Is stress inevitable?
Is stress a by-product of our modern world?
If you think so, watch out!
Along with co-author Nick Petrie, Roger has poured 30 years of ground breaking research into a book titled—Work Without Stress: Building a Resilient Mindset for Lasting Success (find on Amazon here). The authors theorize that “stress is not a natural response.” In fact, they go a step further to discuss how stress is a choice.
To repeat . . . Stress is a CHOICE!
When we become a stress case, we are making a choice to be stressed out. Granted, we may not be consciously deciding to be stressed, but we are choosing habits and reactions that create stress. We choose stress whenever we worry, agonize or fret over a project, task or conversation instead of using a rational approach to doing something about it. Maybe this isn’t actually news to you. Maybe you’ve heard all about techniques and methods of stress management. Let’s be honest, they’ve been around for years and years and years. What might be news is we have the capacity to quickly shift our relationship with stress by reframing what we think it is.
Turning to Roger and Petrie, let’s examine how to define pressure and stress:
A demand to perform. The demand may be intense, but there is no stress inherent in the pressure.
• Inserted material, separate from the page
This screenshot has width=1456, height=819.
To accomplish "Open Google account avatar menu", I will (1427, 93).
The key here is to be resilient and wise enough to NOT turn pressure into stress.
Example: You wake up late because you forgot to set an alarm. You accept you’ll be late, make a call to apologize and to troubleshoot how to make things workout as best as possible. Then you quickly and mindfully get ready. Then you breathe deep and drive responsibly to work.
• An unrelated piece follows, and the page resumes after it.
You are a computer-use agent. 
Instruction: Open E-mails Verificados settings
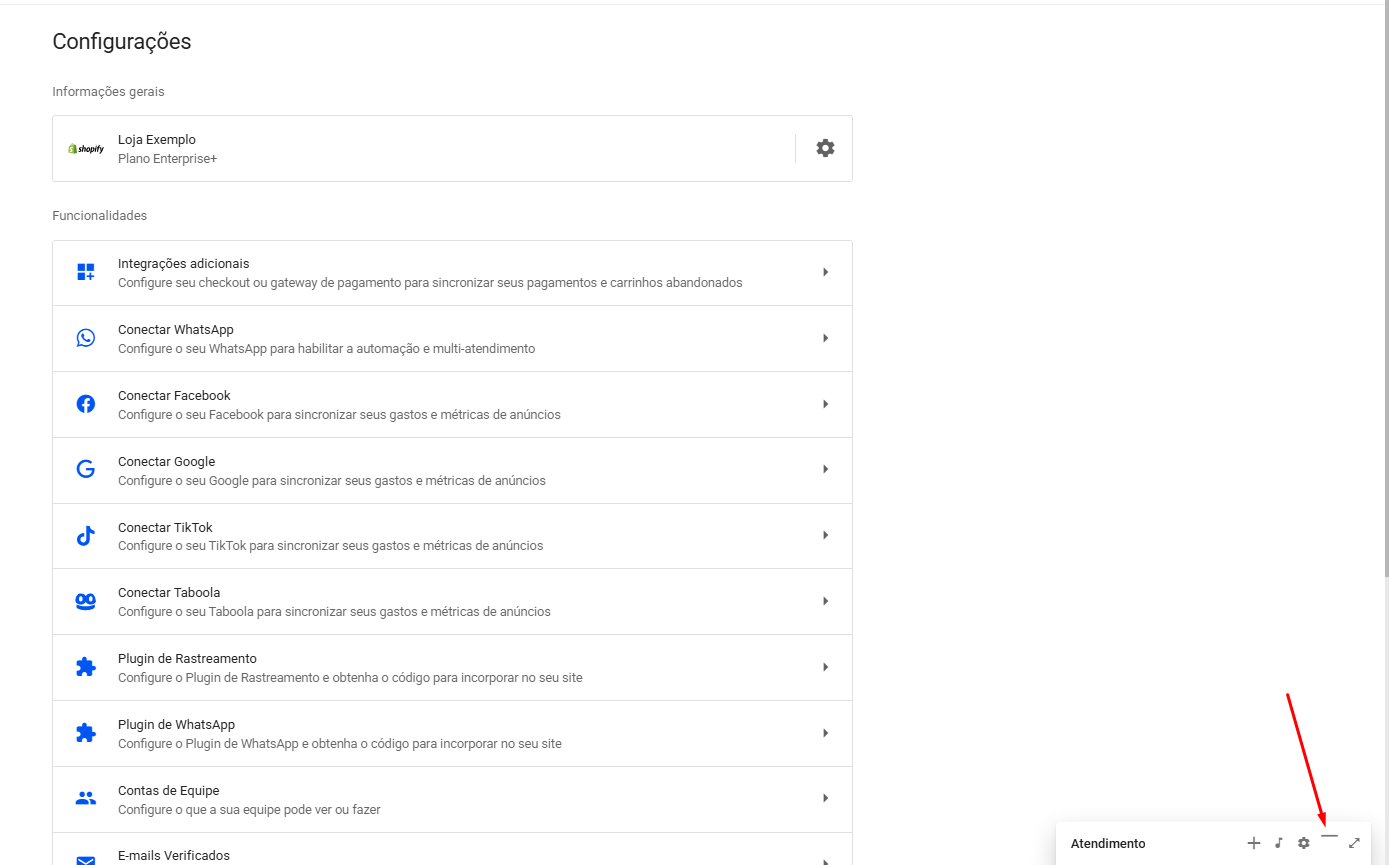(x=452, y=853)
A demand to perform with the addition of rumination and emotional upset.
Example: You wake up late because you forgot to set an alarm. You fret over the consequences and begin to imagine horrible things and worse-case-scenarios. You slam toast in your mouth and try to dress and brush your teeth at the same time. You race recklessly to work while talking on the phone with your co-workers.
When you miss a call or a deadline when you’re late, can you accept what happened? Or do you get filled with guilt, shame, anger or fear?
Stress comes from ruminating on pressure and manufacturing all sorts of unproductive emotional baggage into the scenario. According to the authors of Work Without Stress, “You’re not genetically programmed to ruminate.”
And, may I add, you ARE genetically programmed to take action once you feel pressure.
Here’s another sound bite that might kick you in the pants: “Stress is never good for us. It makes life shorter and more miserable.”
So what do the good doctor and his friend suggest? Try these four steps:
- Wake up. In other words, take time to be present, connect to your senses and see the opportunity in each situation.
- Control Attention. Be an observer of what’s real and what is actually happening. When emotion occurs, don’t become involved in overwhelm. Instead, try my “2 – Minutes to become a Badass” exercise (learn more here)
- Become Detached. Approach your work with high intent and low attachment to outcomes. Focus on why you do what you do more than the results of what you do.
- Let Go. Be flexible, keep perspective and practice the art of letting go versus clinging to unnecessary emotions and worry.
One final word of wisdom and research based-knowledge:
Emphasize building your resilience. Resilience isn’t simply how quickly you can bounce back. It is also how well you can pull your own bullshit flag on yourself. Stress is pressure with rumination and emotion added.
When you feel pressure . . . ACT. When you feel stress, see it for what it is and choose NOT to get involved.